- WHAT IS BEING ASKED:
Go through the lines below and copy each one that holds the string "size".

- DATA RECORDS:

--------------------

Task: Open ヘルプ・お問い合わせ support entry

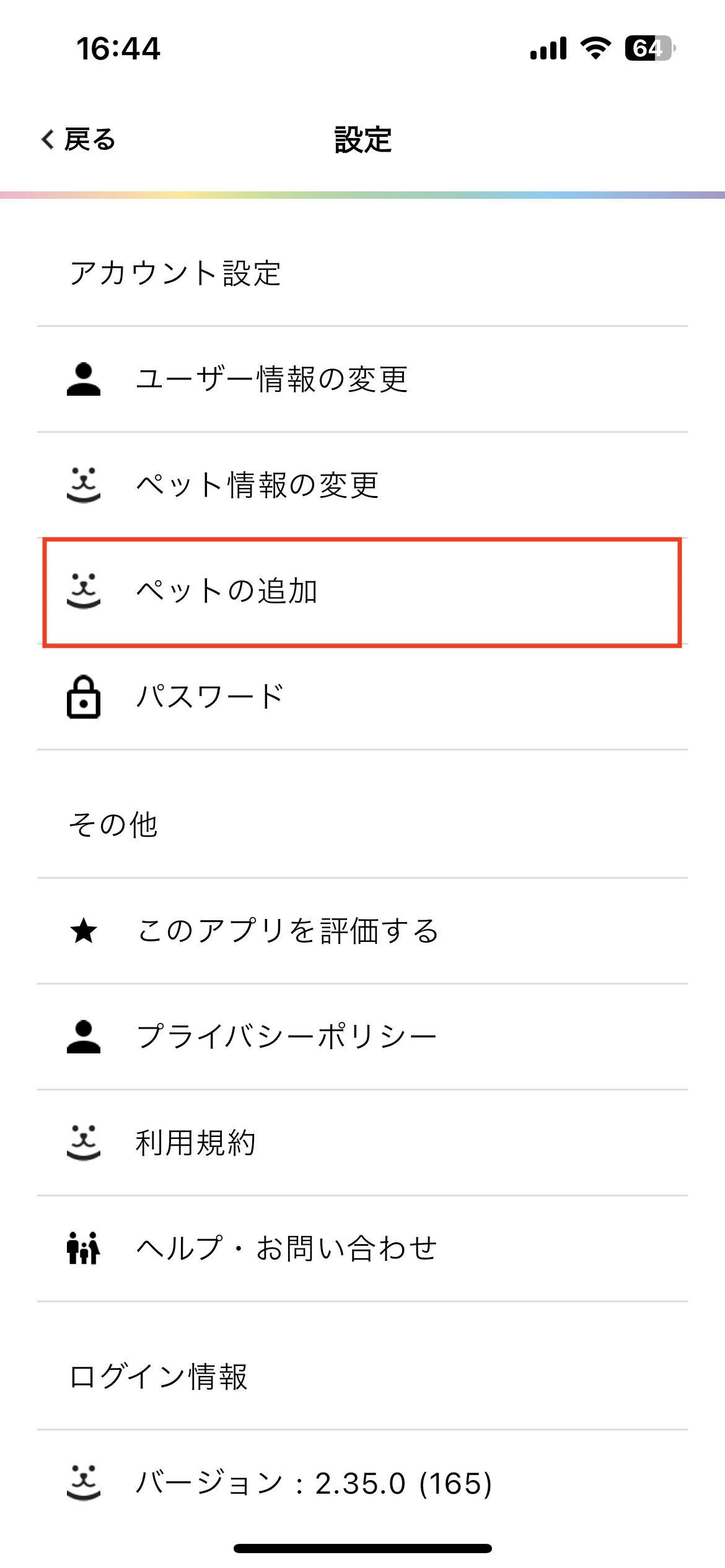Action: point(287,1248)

--------------------

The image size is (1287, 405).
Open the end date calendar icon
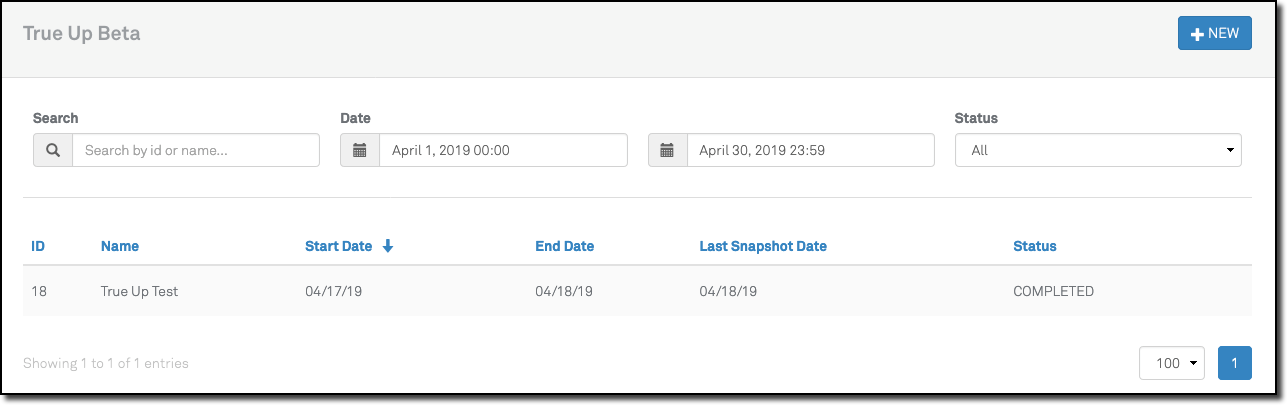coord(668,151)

--------------------

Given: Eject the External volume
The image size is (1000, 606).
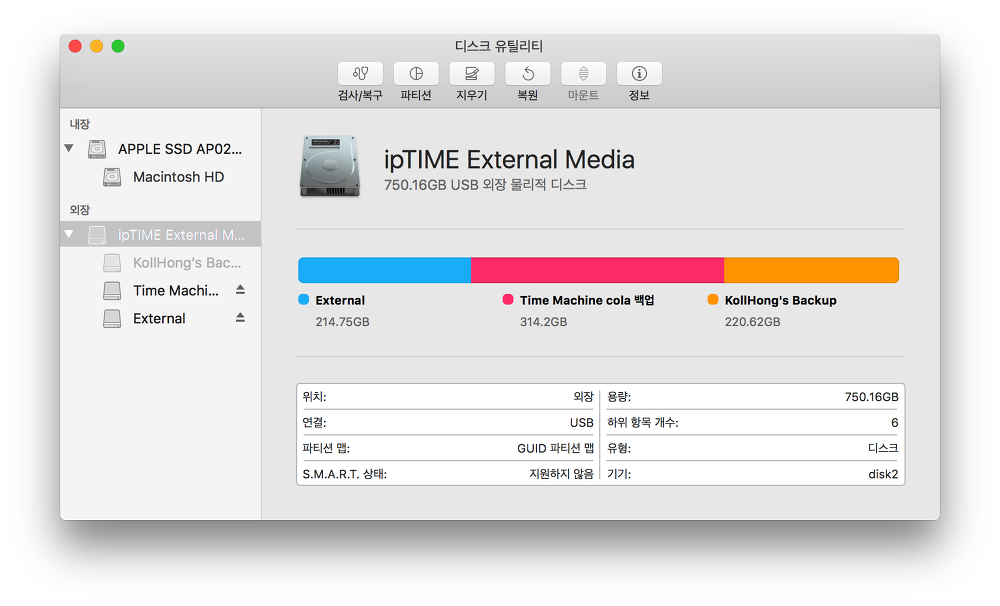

--------------------

- WRITTEN ANSWER:
The image size is (1287, 405).
The image size is (1000, 606).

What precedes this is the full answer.